Configuration Reference

Complete reference for all jeeves-watcher configuration options.

Configuration File

The configuration file is auto-discovered via cosmiconfig in this order:

--config <path> CLI flag (explicit path)
Cosmiconfig search (current directory upward):
- jeeves-watcher property in package.json
- .jeeves-watcherrc (JSON or YAML)
- .jeeves-watcherrc.json, .jeeves-watcherrc.yaml, .jeeves-watcherrc.yml
- .jeeves-watcherrc.js, .jeeves-watcherrc.ts, .jeeves-watcherrc.cjs
- jeeves-watcher.config.js, jeeves-watcher.config.ts, jeeves-watcher.config.cjs

Schema Validation

The init command generates a config with a $schema pointer for IDE autocomplete and validation:

{
  "$schema": "node_modules/@karmaniverous/jeeves-watcher/config.schema.json",
  "watch": { ... }
}

This enables IntelliSense in VSCode and other editors that support JSON Schema.

Top-Level Schema

interface JeevesWatcherConfig {
  description?: string;                           // Organizational strategy description (v0.5.0+)
  schemas?: Record<string, SchemaEntry>;          // Global named schemas (v0.5.0+)
  watch: WatchConfig;
  configWatch?: ConfigWatchConfig;
  embedding: EmbeddingConfig;
  vectorStore: VectorStoreConfig;
  metadataDir?: string;
  stateDir?: string;                              // Directory for persistent state files
  api?: ApiConfig;
  extractors?: Record<string, unknown>;
  inferenceRules?: InferenceRule[];
  maps?: Record<string, unknown>;                 // Named JsonMap definitions
  templates?: Record<string, unknown>;            // Named template definitions
  mapHelpers?: Record<string, HelperRef>;         // Named map helper modules
  templateHelpers?: Record<string, HelperRef>;    // Named template helper modules
  slots?: Record<string, QdrantFilter>;           // Named Qdrant filter patterns
  search?: SearchConfig;                          // Search behavior settings (scoreThresholds in v0.5.0+)
  reindex?: ReindexConfig;                        // Reindex behavior settings
  logging?: LoggingConfig;
  shutdownTimeoutMs?: number;
  maxRetries?: number;
  maxBackoffMs?: number;
}

`description` - Deployment Description

v0.5.0+

{
  "description": "This archive indexes documents across organizational domains (email, slack, jira, etc.).
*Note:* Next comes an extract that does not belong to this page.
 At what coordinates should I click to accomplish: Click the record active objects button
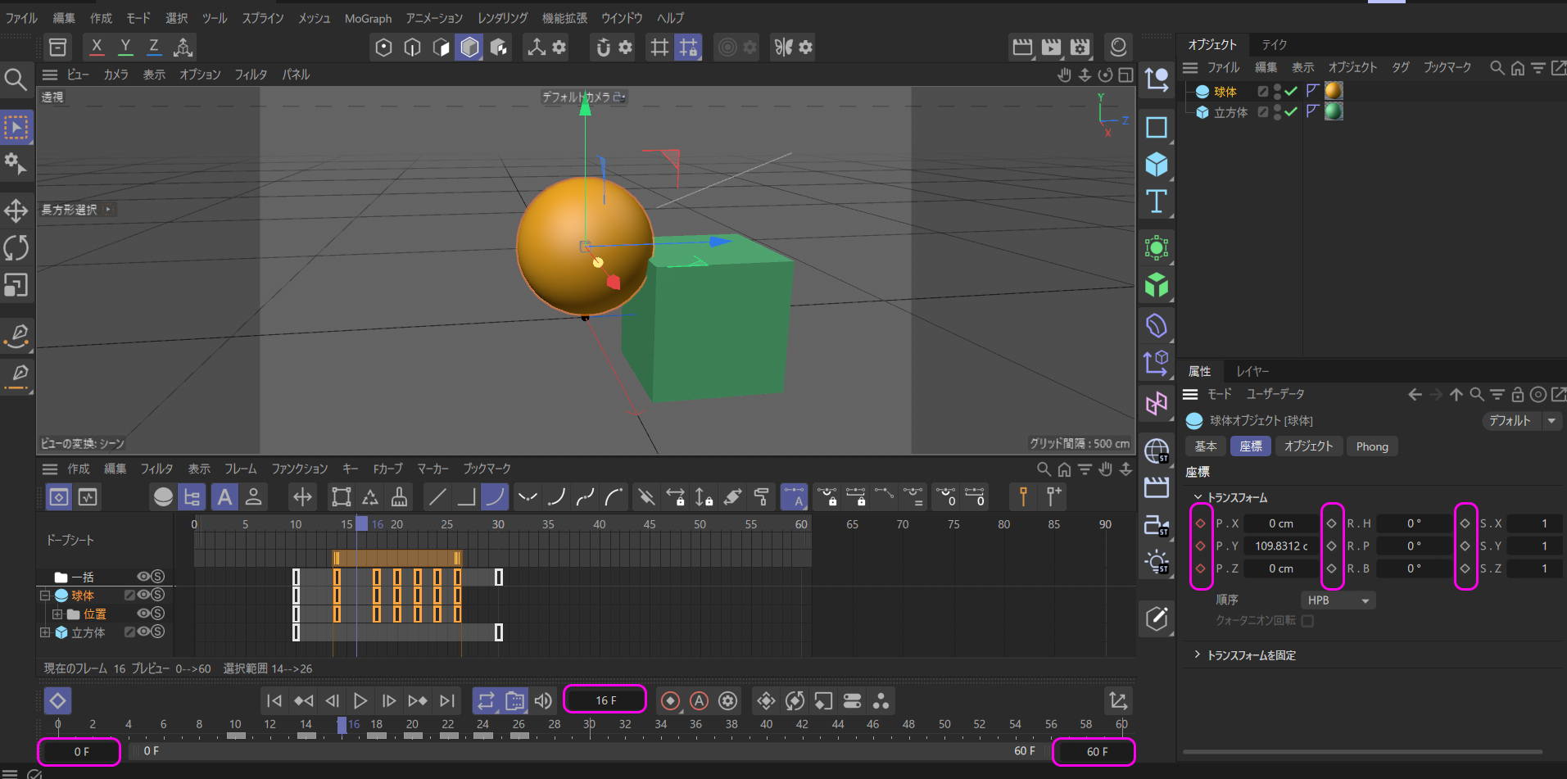coord(670,701)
The domain property is the primary partition: every record belongs to exactly one domain."
}

Field	Type	Default	Description
`description`	`string`	`undefined`	Human-readable description of this deployment's organizational strategy and content domains. Consumed by LLM agents for orientation.
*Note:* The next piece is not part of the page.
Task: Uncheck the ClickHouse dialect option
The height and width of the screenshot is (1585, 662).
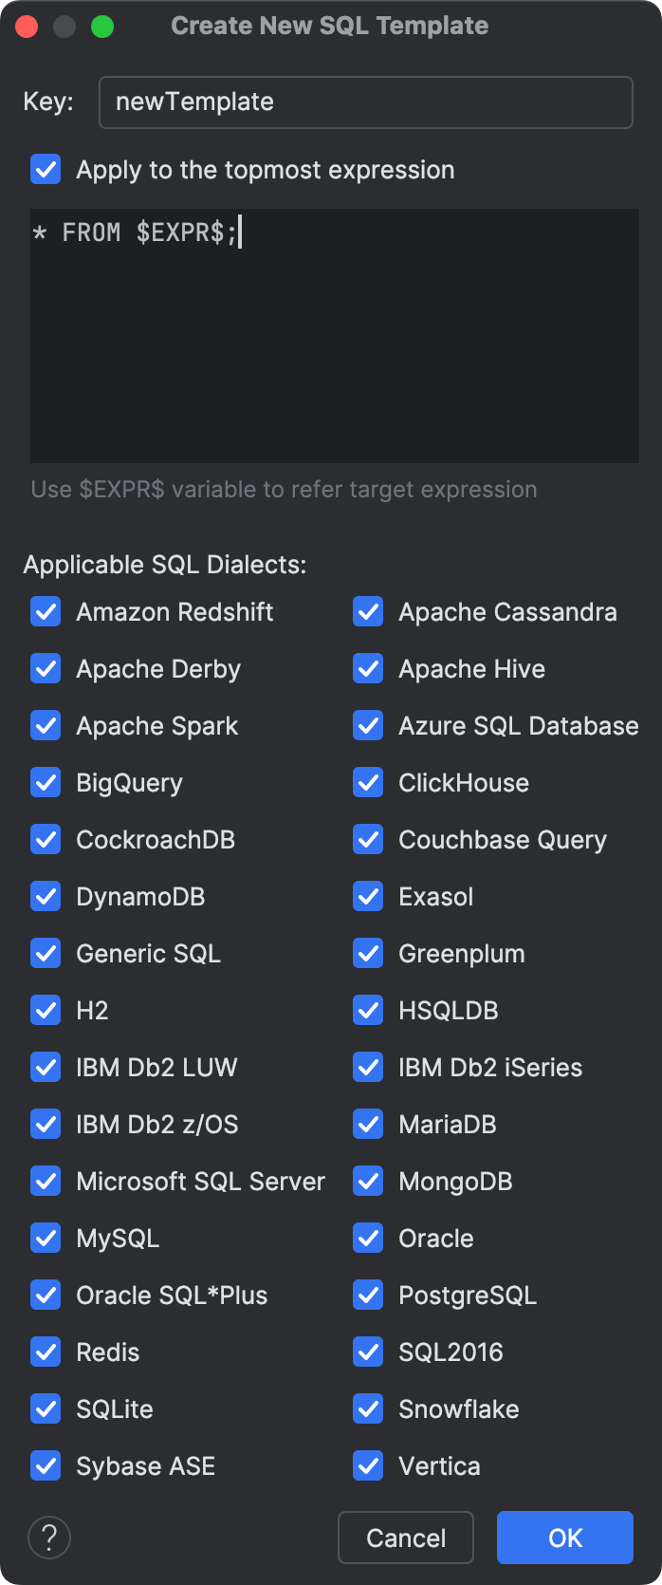Action: 367,782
This field provides organizational context for LLM consumers. Delivered alongside the JSON Schema from GET /config/schema.

`schemas` - Global Schemas Collection

v0.5.0+

Define reusable named schemas referenced by inference rules:

{
  "schemas": {
    "base": {
      "type": "object",
      "properties": {
        "domain": {
          "type": "string",
          "description": "Content domain",
          "uiHint": "select"
        },
        "created": {
          "type": "integer",
          "description": "Record creation date as unix timestamp (seconds)",
          "uiHint": "date"
        }
      }
    },
    "jira-common": "schemas/jira-common.json"
  }
}

Entry Type	Description
Inline object	JSON Schema object defined directly in config
File path (string)	Relative path to a JSON schema file (resolved from config directory)
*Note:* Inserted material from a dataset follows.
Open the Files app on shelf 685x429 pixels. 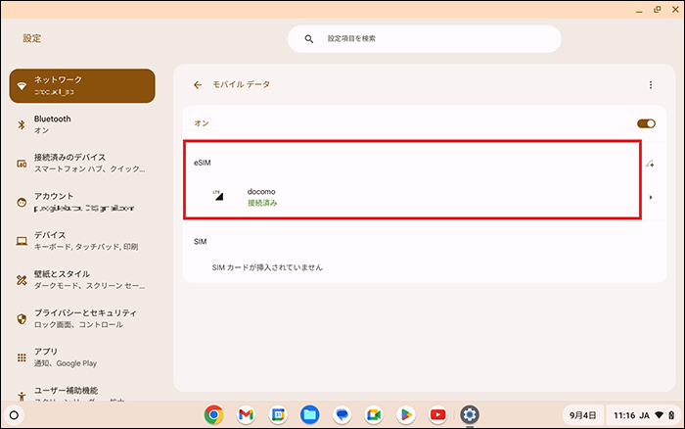coord(309,414)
Schema entries define property shapes (type, description, uiHint, enum) without set wiring. Inference rules reference these by name and layer on set templates in their inline tail objects.

See Inference Rules Guide for merge semantics and usage patterns.

`watch` - Filesystem Watching

{
  "watch": {
    "paths": ["./docs/**/*.md", "./notes/**/*.txt"],
    "ignored": ["**/node_modules/**", "**/.git/**"],
    "debounceMs": 2000,
    "stabilityThresholdMs": 500,
    "pollIntervalMs": 1000,
    "usePolling": false,
    "respectGitignore": true
  }
}

Field	Type	Default	Description
`paths`	`string[]`	Required	Glob patterns for files to watch. Supports picomatch syntax.
`ignored`	`string[]`	`[]`	Glob patterns to exclude from watching.
`debounceMs`	`number`	`300`	Wait this long after last change before processing (prevents re-embedding during rapid edits).
`stabilityThresholdMs`	`number`	`500`	File must be stable (no size changes) for this long before processing.
`pollIntervalMs`	`number`	`1000`	Polling interval if `usePolling` is enabled.
`usePolling`	`boolean`	`false`	Use polling instead of native filesystem events. Enable for network drives or Docker volumes.
`respectGitignore`	`boolean`	`true`	Skip files ignored by `.gitignore` in git repositories. Nested `.gitignore` files are respected within their subtree. Only applies to repos with a `.git` directory.

Glob examples:

{
  "paths": [
    "d:/email/archive/**/*.json",      // All .json files under archive (Windows)
    "./meetings/**/*.{txt,md}",        // .txt or .md files under meetings
    "**/*.pdf",                        // All PDFs recursively
    "/absolute/path/to/docs/**"        // Absolute path (Linux/macOS)
  ]
}

`configWatch` - Config File Watching

{
  "configWatch": {
    "enabled": true,
    "debounceMs": 10000
  }
}

Field	Type	Default	Description
`enabled`	`boolean`	`true`	Watch config file for changes and trigger scoped reindex.
`debounceMs`	`number`	`1000`	Debounce window for config changes.
`reindex`	`string`	`"issues"`	Reindex scope on config change: `"issues"` (re-process failed files), `"rules"` (re-apply inference rules), or `"full"` (re-embed all files). Note: `"path"` and `"prune"` are NOT valid for auto-trigger.

When the config file changes:

Watcher reloads and validates the new config
Inference rules are recompiled
A reindex is triggered with the configured scope

`embedding` - Embedding Provider

{
  "embedding": {
    "provider": "gemini",
    "model": "gemini-embedding-001",
    "apiKey": "${GOOGLE_API_KEY}",
    "chunkSize": 1000,
    "chunkOverlap": 200,
    "dimensions": 3072,
    "rateLimitPerMinute": 300,
    "concurrency": 5
  }
}

Field	Type	Default	Description
`provider`	`string`	`"gemini"`	Embedding provider: `"gemini"`, `"mock"`.
`model`	`string`	`"gemini-embedding-001"`	Model name (e.g., `"gemini-embedding-001"` for Gemini).
`apiKey`	`string`	`undefined`	API key. Supports `${ENV_VAR}` template syntax. Required for production providers (not mock).
`chunkSize`	`number`	`1000`	Maximum characters per chunk for text splitting.
`chunkOverlap`	`number`	`200`	Overlap between consecutive chunks (helps preserve context at boundaries).
`dimensions`	`number`	Provider default	Vector dimensions. Gemini `gemini-embedding-001` = 3072.
`rateLimitPerMinute`	`number`	`300`	Max embedding requests per minute (provider rate limit).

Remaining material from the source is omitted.